Raio Laser: Grande parte do acervo da Draco é formada por coletâneas. Qual seria o objetivo da opção por este formato? Permitir a participação de número maior de autores? Qual o método utilizado para seleção dos novos talentos? Qual tem sido a receptividade do público para este material? (Foi mal. A pergunta ficou longa pra cacete).
As coletâneas são a forma que encontramos para ter publicações, durante todo o ano, dos principais autores da casa e, ao mesmo tempo, encontrar e revelar novos talentos. Nós conseguimos manter todo nosso time produzindo e melhorando cada vez mais, ao mesmo tempo que o leitor tem sempre novidades para ler. Seria a nossa versão dos comics mensais e das publicações semanais japonesas. Queremos que o público acompanhe nossos talentos e nossas ideias durante o ano todo.

O público gosta bastante das coletâneas, pois sempre haverá uma ou mais histórias que agradem ao seu gosto. Buscamos sempre compor as coletâneas com um grande leque de estilos e formas de contar histórias. Sempre tivemos uma boa receptividade do público e isso incentiva a produzirmos cada vez mais.
Raio Laser: É quase consenso que o momento atual do quadrinho brasileiro é ímpar. Como você vê o futuro desta cena e qual o papel que a Draco desempenhará nele?

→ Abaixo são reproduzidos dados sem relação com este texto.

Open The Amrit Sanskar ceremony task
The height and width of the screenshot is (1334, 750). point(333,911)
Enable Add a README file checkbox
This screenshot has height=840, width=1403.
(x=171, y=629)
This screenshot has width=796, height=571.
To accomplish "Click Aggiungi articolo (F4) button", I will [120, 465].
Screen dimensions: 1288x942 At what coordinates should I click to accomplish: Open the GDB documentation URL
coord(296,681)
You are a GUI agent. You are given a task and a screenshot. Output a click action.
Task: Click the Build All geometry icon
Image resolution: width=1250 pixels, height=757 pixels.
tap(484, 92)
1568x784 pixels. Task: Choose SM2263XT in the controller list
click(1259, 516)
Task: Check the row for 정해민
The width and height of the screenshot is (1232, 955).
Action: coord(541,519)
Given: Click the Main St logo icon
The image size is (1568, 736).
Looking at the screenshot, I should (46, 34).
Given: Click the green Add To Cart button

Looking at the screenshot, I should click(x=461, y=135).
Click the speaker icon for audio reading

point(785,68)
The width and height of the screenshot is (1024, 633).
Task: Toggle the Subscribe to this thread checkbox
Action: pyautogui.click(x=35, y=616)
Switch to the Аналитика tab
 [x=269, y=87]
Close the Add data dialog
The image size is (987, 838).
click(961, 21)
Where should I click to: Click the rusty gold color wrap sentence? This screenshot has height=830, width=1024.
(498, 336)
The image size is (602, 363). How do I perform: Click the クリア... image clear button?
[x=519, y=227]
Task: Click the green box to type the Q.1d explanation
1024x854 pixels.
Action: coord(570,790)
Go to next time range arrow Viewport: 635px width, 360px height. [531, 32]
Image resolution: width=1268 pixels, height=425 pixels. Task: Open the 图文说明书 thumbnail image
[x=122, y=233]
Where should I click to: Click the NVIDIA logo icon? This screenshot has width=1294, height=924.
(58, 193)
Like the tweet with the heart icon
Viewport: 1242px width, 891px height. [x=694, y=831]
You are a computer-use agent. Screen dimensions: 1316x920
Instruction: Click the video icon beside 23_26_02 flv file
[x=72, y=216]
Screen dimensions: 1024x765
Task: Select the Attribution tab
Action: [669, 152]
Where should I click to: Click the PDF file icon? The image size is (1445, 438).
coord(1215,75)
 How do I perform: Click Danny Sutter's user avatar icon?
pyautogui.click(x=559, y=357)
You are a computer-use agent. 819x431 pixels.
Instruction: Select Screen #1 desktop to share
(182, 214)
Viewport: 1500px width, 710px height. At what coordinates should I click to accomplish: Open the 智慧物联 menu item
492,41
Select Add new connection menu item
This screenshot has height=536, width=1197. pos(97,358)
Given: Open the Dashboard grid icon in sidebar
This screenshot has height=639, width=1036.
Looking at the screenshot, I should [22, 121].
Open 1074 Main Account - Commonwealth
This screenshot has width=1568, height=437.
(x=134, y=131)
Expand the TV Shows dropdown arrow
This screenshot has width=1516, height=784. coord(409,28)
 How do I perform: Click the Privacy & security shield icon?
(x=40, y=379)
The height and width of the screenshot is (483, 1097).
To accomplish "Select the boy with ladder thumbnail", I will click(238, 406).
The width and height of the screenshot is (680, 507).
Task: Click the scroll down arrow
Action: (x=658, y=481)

Acredita que o modelo atual, com inúmeras editoras pequenas trabalhando em parceria com gigantes do mercado do varejo virtual, seja sustentável?

A Draco tem como objetivo principal ser uma editora referência na publicação de histórias originais com autores locais. Cada vez mais estamos desenvolvendo um jeito Draco de contar histórias em quadrinhos e acredito que a resposta de público e crítica seja resultado dessa persistência, dedicação e carinho. Nós realmente acreditamos que podemos fazer um trabalho que vai agradar cada vez mais o público leitor que gosta de séries de TV, cinema, literatura fantástica, música e tal.
Sendo bem sincero, as editores pequenas não têm muita opção quando se trata de distribuir seu material. Afinal, para entrar em uma grande livraria é preciso ter toda uma estrutura. Porém, nós temos trabalhado em quase todas as frentes: estamos nas principais redes de livrarias do país, nas comic shops, fazemos feiras de quadrinhos e literatura por todo Brasil, venda direta em nosso site e, claro, também estamos em todos os grandes varejistas online (sim, até nas Casas Bahia e no Wallmart). E, para não dizer que não estamos nas bancas, nós estamos nas principais bancas de São Paulo através da distribuição feita pelo Worney.
Temos que estar onde o público frequenta e buscar cada vez mais profissionalizar a estrutura como um todo. É uma tarefa árdua, exige muita paciência e muito investimento, mas que aos poucos tem mostrado resultados gritantes. Nós começamos bem modestos e hoje já temos um legado que podemos nos orgulhar de ter realizado.
Resenhas padrão Raio

Essa luxuosa publicação, em papel couché, alta gramatura e cores vermelhas salpicando perturbador preto e branco, tem como proposta se inserir nessa sutil ambiguidade: literalmente ou figurativamente, a sedução propiciada pelo mal existe e afeta diretamente as ações humanas degeneradas. A coletânea, editada por Raphael Fernandes, traz oito histórias altamente perturbadoras carregadas de gore em situações perversas, moralmente repulsivas. São contos a respeito de pactos com os chamados 72 demônios da Goetia, baseados em um grimório com instruções para praticar a arte do Rei Salomão (um tipo de demonologia).
Esta edição é uma das apostas mais sofisticadas da editora, e a tradição brazuca de horror metafísico com presenças de criaturas sobrenaturais repugnantes (de Shima e Colin a Mozart Couto) está devidamente representada neste bem curado compêndio profano. Os rituais de invocação são tão minuciosamente detalhados que rola até um frio na espinha ao tentar imaginar como os autores chegaram a essas informações.
Dentre as coisas sortidas que encontramos por aqui há, por exemplo, a história de abertura, onde um jovem é condenado a olhar para a própria morte em loop, reiteradamente, pela eternidade. O texto bruto e perturbador é de Raphael Fernandes, e a arte de Daniel Canedo, pintada no que parece ser um guache macabro, lembra o grande Jon J. Muth. Os artistas da edição, aliás, expressivos, em geral conseguem obedecer à ordem de equilibrar preto e branco, grafismos perturbadores e o uso pontual da cor vermelha. Uma das melhores histórias é “O Mestre da Arte” (de Caio H. Amaro), ilustrada de maneira prosaica (lembra Fábio Moon) pela brasiliense Flávia Lima. Aqui, um conjurador experiente elabora tramoias arriscadas com demônios cada vez mais poderosos para conseguir salvar a vida do namorado. É surpreendente e desolador.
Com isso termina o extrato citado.